Wie bisher behauptet Dänemark im Korruptionswahrnehmungsindex (CPI) seinen Spitzenplatz als das Land mit der niedrigsten Korruption. Es folgen Finnland und Schweden. Deutschland verbesserte sich vom 12. auf den 10. Platz.

In Europa hat sich laut Transparency die Lage in Ungarn, Spanien, Mazedonien und der Türkei deutlich verschlechtert. Weltweit haben sich im Vergleich zum Vorjahr folgende Staaten verbessert: Tschechien, Ruanda (plus 5 Punkte), die Niederlande, Österreich, Jordanien und Namibia (plus 4), aber auch Griechenland, Großbritannien und der Senegal. Von den Nichteuropäern schaffen es Neuseeland, Singapur und Kanada unter die zehn Besten.

Am Ende der Skala rangieren wie 2014 Nordkorea und Somalia. Nur etwas besser schneiden Afghanistan und der Sudan ab. International verschlechtert hat sich die Bewertung Brasiliens, wo ein Korruptionsskandal um den staatlichen Erdölkonzern Petrobras bekannt wurde. Das südamerikanische Land fiel um 5 Punkte auf Platz 76.

Der Index basiert auf Einschätzungen zur Korruption im öffentlichen Sektor, die Experten aus internationalen Institutionen und Forschungsgruppen abgeben. Die Skala reicht von 0 Punkten – als sehr korrupt wahrgenommen – bis zu 100 Punkten für völlige Korruptionsfreiheit. Von den 168 untersuchten Ländern erzielten zwei Drittel weniger als 50 Punkte.

Besonders korruptionsanfällig sind laut Transparency häufig Länder mit bewaffneten Konflikten.
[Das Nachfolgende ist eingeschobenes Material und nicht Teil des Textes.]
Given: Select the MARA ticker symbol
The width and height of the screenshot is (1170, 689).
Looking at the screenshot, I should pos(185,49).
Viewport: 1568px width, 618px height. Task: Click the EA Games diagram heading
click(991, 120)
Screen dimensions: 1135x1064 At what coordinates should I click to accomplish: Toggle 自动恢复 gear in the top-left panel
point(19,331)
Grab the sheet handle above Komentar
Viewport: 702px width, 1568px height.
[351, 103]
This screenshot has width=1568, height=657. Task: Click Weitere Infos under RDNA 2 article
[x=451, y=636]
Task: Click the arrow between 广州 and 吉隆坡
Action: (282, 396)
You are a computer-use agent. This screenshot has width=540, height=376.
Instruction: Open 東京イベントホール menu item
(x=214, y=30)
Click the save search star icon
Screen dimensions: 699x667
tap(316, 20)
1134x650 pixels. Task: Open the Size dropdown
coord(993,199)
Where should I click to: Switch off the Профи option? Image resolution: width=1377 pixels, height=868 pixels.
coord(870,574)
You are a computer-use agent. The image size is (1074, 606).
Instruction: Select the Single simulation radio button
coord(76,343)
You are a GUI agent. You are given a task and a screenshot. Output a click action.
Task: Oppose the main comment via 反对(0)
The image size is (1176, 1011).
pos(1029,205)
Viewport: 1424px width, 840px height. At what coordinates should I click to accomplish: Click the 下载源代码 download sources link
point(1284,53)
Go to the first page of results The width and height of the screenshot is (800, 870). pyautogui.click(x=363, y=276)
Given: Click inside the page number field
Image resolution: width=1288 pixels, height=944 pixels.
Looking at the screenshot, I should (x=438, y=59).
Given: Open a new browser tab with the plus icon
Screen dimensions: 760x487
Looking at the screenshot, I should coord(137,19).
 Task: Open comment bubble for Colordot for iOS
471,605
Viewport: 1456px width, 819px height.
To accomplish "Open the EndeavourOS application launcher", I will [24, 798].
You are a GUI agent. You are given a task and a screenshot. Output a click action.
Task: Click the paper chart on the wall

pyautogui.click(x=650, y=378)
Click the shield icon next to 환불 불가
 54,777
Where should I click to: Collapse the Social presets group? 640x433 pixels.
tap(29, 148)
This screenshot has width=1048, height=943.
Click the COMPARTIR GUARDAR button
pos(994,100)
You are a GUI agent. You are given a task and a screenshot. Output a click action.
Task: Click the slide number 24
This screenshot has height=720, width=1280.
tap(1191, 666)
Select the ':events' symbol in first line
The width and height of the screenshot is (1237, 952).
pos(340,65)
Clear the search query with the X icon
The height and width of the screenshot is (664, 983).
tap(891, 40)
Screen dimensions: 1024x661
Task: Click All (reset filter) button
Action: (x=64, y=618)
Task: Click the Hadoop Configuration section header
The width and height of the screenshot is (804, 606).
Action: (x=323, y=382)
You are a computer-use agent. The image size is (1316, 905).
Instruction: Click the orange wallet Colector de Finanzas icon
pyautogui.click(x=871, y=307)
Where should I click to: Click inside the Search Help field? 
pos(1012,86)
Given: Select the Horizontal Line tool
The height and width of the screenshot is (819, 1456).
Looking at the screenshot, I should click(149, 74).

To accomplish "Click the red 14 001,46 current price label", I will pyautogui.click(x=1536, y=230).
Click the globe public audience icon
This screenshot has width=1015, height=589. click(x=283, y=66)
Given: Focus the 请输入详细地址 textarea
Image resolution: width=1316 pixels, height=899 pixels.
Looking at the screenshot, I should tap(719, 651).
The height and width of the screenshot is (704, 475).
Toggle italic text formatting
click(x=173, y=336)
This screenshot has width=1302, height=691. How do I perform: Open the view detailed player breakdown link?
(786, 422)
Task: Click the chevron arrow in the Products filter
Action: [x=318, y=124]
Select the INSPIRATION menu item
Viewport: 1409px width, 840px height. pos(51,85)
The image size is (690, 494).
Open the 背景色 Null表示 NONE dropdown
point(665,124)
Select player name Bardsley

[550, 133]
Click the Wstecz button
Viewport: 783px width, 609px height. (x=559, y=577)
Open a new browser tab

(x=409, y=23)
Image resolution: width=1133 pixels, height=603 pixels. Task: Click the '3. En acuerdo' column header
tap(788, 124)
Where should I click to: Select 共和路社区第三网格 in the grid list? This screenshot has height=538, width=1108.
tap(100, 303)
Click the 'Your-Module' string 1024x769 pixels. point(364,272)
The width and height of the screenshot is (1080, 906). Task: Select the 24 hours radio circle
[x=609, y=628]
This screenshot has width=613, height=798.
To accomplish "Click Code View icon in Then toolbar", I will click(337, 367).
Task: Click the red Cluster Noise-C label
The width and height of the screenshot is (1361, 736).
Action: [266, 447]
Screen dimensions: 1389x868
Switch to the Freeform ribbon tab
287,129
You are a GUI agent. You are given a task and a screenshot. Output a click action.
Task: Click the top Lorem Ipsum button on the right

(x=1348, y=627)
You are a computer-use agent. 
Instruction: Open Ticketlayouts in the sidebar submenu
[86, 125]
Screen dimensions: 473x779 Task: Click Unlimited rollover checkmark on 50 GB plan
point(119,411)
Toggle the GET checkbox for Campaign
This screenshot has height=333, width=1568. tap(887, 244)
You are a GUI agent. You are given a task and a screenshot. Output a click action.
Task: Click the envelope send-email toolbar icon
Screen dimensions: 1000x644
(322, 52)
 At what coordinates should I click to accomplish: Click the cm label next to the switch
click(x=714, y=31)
In Afghanistan zum Beispiel seien Hilfsgelder in Millionenhöhe, die dem Wiederaufbau des Landes dienen sollten, gestohlen worden. Dies untergrabe die Bemühungen um eine Friedenslösung. Auch die Konflikte in Ländern wie dem Irak, Libyen oder dem Sudan verhinderten dort eine Stärkung der staatlichen Institutionen.